1st January 2013 and I’d been home for 6 months. I had a job working in retail which was a totally new field for me and was just about to move into my own house with my husband and son (we’d all been living with my mum following my release from prison). As 2013 would see my licence come to an end and my regular meetings with probation finish, I had a pretty positive feeling about 2013.
On 1st January 2014 I did what lots of people do on New Year’s Day and booked my first holiday abroad since 2006. I was off licence so didn’t need to get approval from my probation officer and I was in a new job (the same one I’m in today). Another year of good things to look forward to.
The years between 2015 and 2019 seem to have flown by, some have been better than others and there have been times when my criminal record has reared it’s head again. My choices around who to buy house insurance from have remained limited due to the need to disclose a fraud conviction although I was able to revert to a high street insurer for motor insurance in 2015 as they only wanted me to disclose criminal convictions I’d received in the last 5 years.
Being asked to act as Executor of my aunt’s estate made me question whether I’d need to disclose details of my criminal record – I didn’t – and when my niece got engaged in 2017, I’ve since had to think long and hard about applying for a visa to attend her wedding in the States at the end of 2020 – I still haven’t decided.
And so to 1st January 2020.
No hangover for me. New Year’s Eve was spent surrounded by family and friends. I didn’t need alcohol to blot out the bad stuff; I wanted to remember every part of the new memories that I was making.

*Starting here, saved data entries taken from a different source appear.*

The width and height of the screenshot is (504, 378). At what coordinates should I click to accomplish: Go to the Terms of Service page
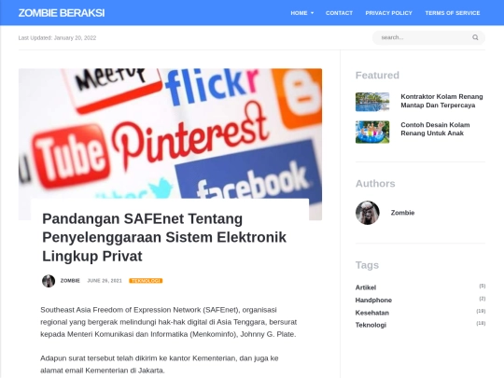point(453,13)
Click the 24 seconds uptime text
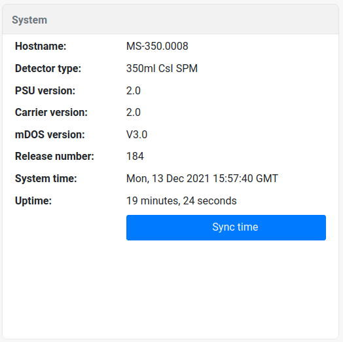 [x=209, y=200]
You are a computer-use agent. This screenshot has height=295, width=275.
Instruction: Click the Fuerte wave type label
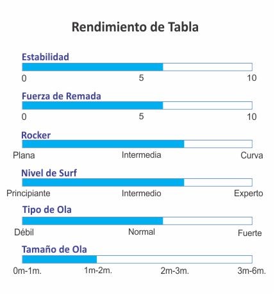tap(249, 233)
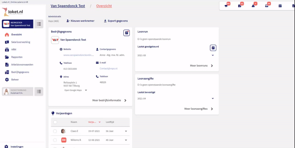Expand the Claes E birthday row
Image resolution: width=295 pixels, height=148 pixels.
click(x=126, y=131)
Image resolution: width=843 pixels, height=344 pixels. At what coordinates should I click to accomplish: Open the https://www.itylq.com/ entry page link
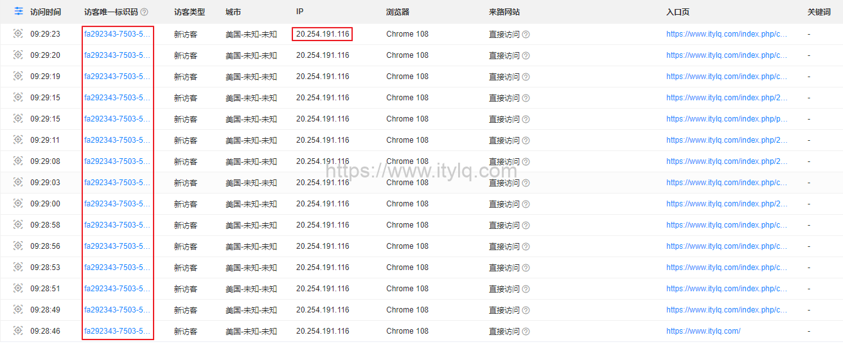(x=703, y=331)
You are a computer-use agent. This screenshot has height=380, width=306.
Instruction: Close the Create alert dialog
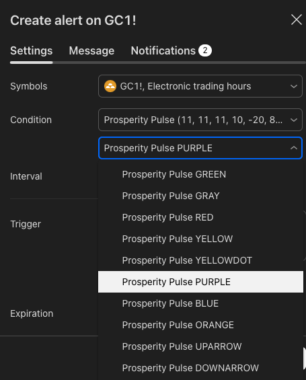pyautogui.click(x=297, y=20)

My son and his girlfriend both have ‘big’ birthdays in 2020 and there was lots of talk around the dinner table comparing the pros and cons of a party -v- family holiday. I feel blessed that prison didn’t alter the great relationship I had with my husband or son. It was a difficult time for them but they supported me throughout my sentence and after.
In a strange way it’s probably fitting that my conviction becomes spent in 2020 – at the start of a new decade. I’m sure many people would look back over these last ten years as the worst of their lives but I don’t see it like that. I can remember 1st January 2010 as if it were yesterday – my life was chaotic and I was a mess but the shock of my arrest and being sent to prison was the wake-up call I needed to reassess what was important to me.
They say that every face tells a story and if I were to take the Instagram 10-Year Challenge I might not look younger but I look genuinely happier.
By Amy (name changed to protect identity)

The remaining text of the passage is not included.